A rare U.S.-published article from the Belfast labor leader and republican Socialist, later to serve as an MP for West Belfast, urging a ‘return to Connolly’ and an end to the competing Irish and British unions on the island, especially after the betrayal of 1926’s General Strike.

‘A Plea for Industrial Solidarity’ by Murtagh Morgan from The Daily Worker. Vol. 3 No. 299. January 4, 1927.

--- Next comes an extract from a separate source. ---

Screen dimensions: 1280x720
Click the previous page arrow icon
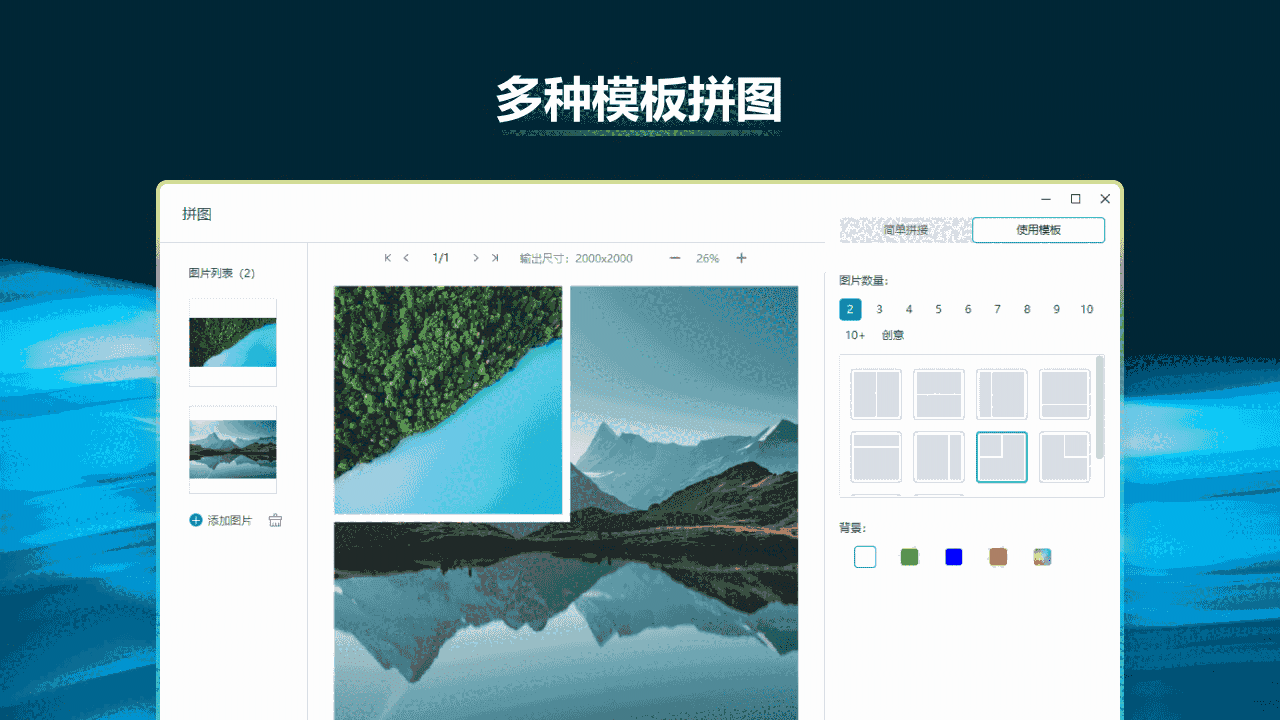tap(406, 257)

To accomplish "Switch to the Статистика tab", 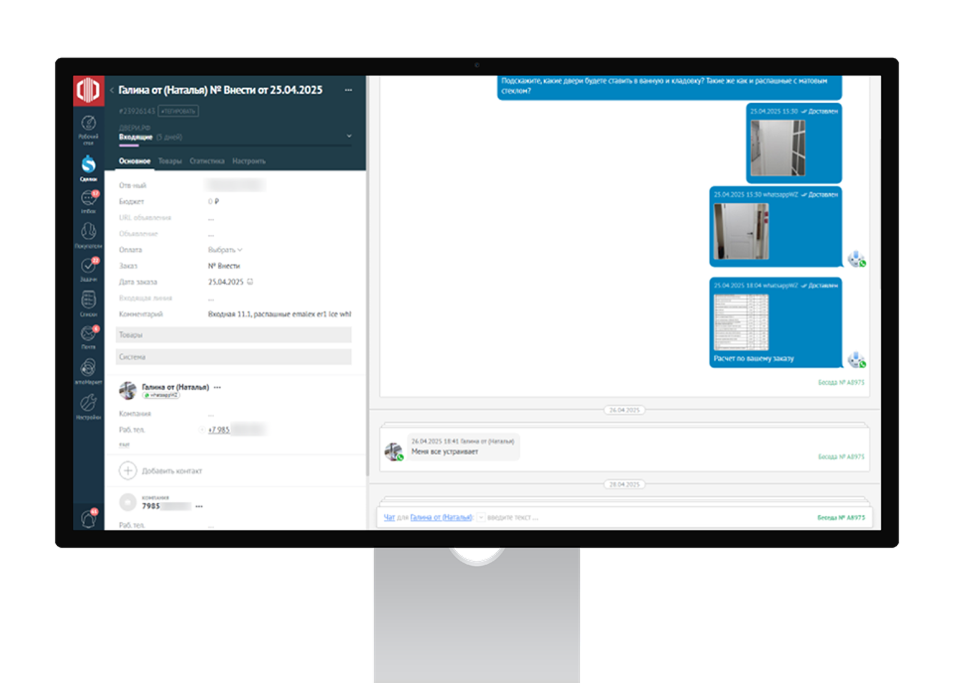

The following plea for industrial solidarity thru industrial unionism as from the Voice of Labor, official organ of the Irish Transport and General Workers’ Union. It should be understood that the writer of the article is not pleading for O.B.U.-ism along the lines of the Canadian experiment. He wants to bring about the same result that American radicals seek to accomplish by the amalgamation of craft unions into industrial unions and the linking up of all such unions into a national organization with a general staff which would be in a position to bring the entire power of the labor movement to bear in a given situation. The reference to “English trade unionism” relates to the existence in Ireland of branches of British unions. This system has all the vices of dualism. Ed.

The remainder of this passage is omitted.